◆ **Exercise input**:
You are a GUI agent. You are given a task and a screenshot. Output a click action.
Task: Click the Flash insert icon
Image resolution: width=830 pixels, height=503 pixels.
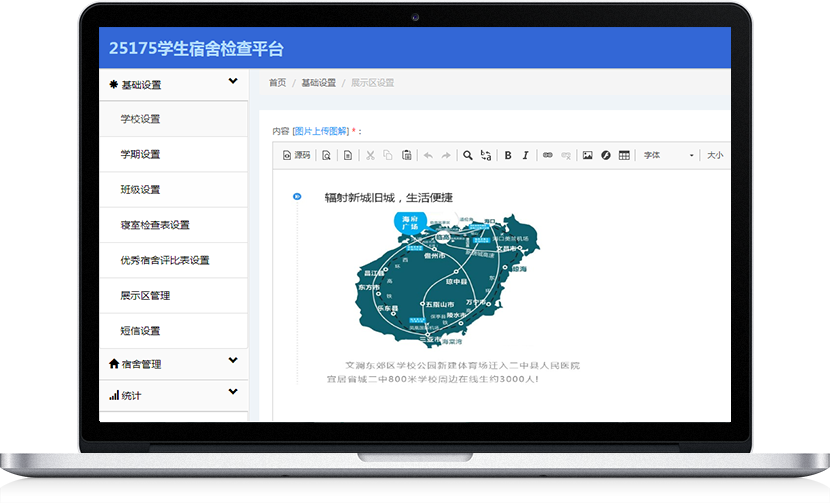tap(605, 155)
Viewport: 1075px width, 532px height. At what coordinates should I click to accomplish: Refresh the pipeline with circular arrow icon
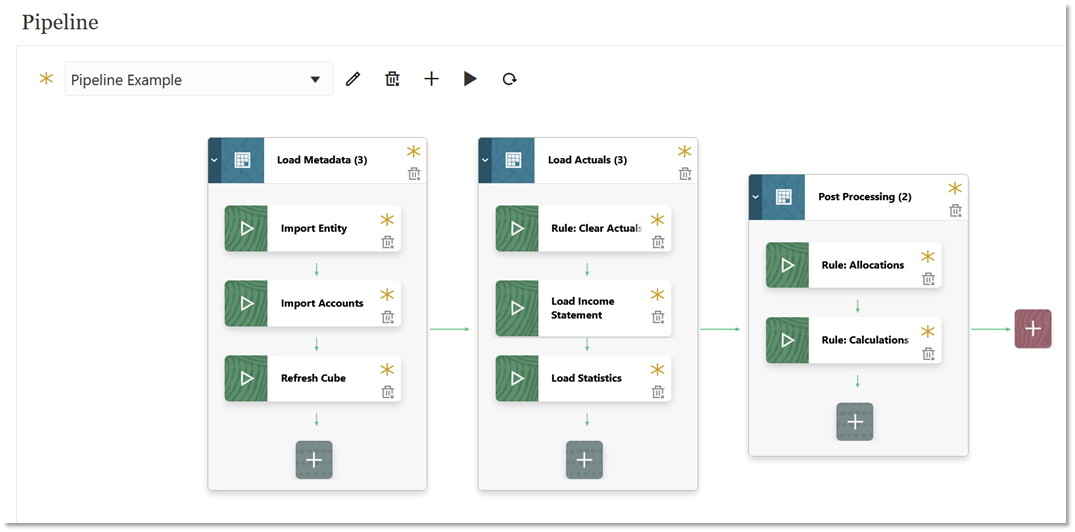(x=509, y=79)
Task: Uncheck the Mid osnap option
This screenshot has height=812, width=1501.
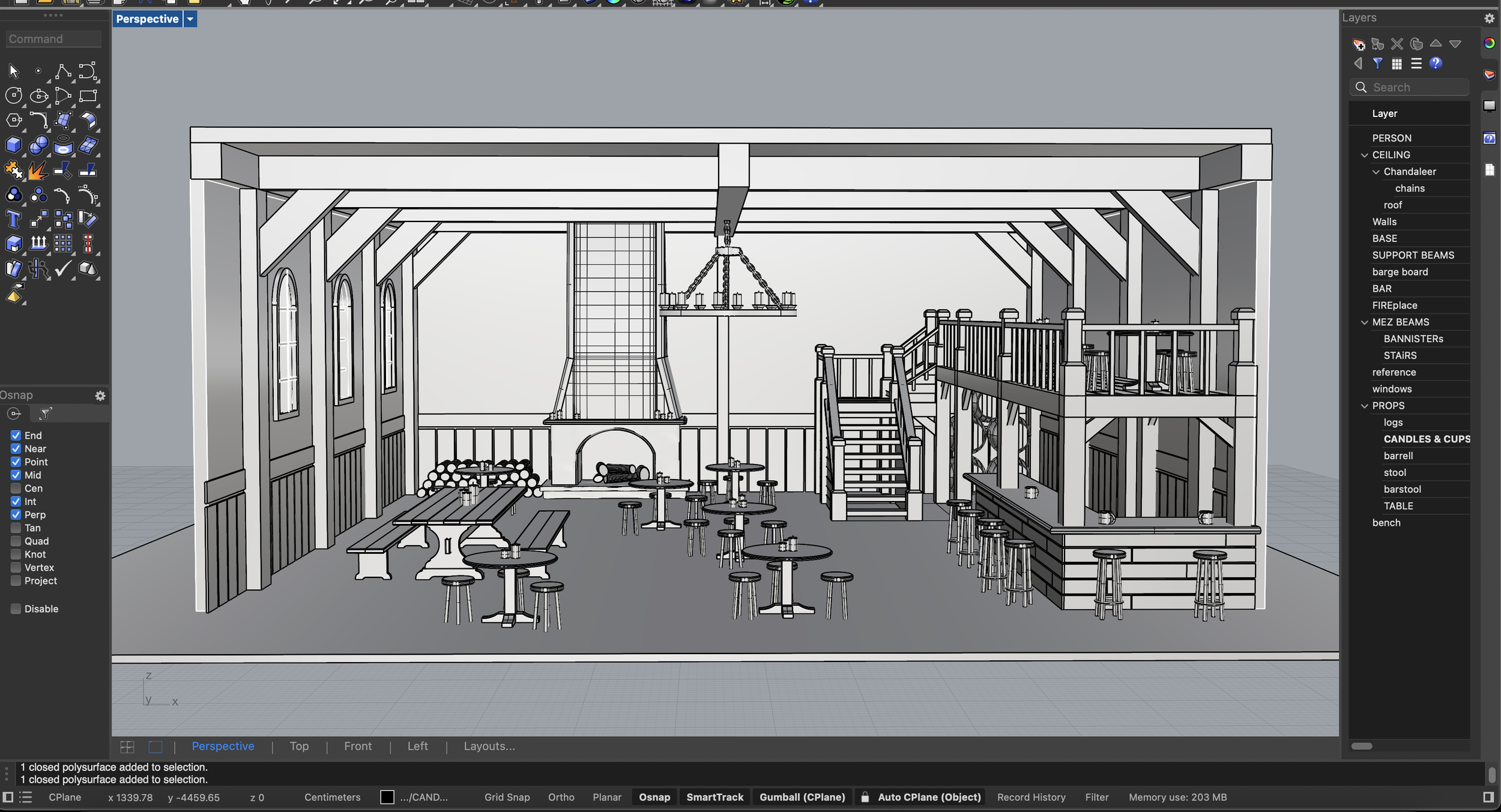Action: [x=16, y=475]
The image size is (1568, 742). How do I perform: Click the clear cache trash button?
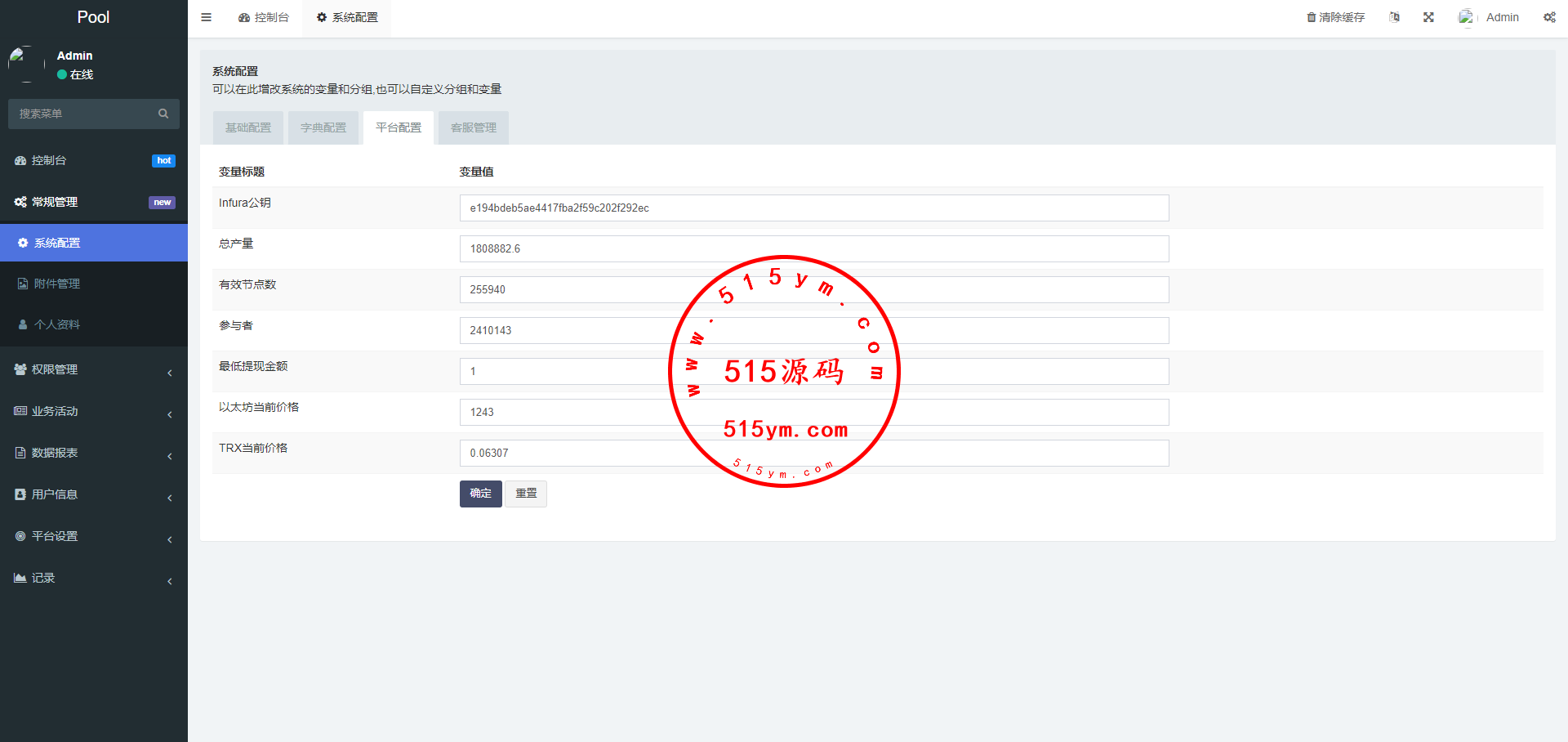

◆ **What you should do**:
Show every line above that contains the word "width", matching case exactly.

◆ **Exercise response**:
Image resolution: width=830 pixels, height=503 pixels.
Viewport: 1075px width, 532px height. At what coordinates should I click to accomplish: Refresh the pipeline with circular arrow icon
This screenshot has height=812, width=1501.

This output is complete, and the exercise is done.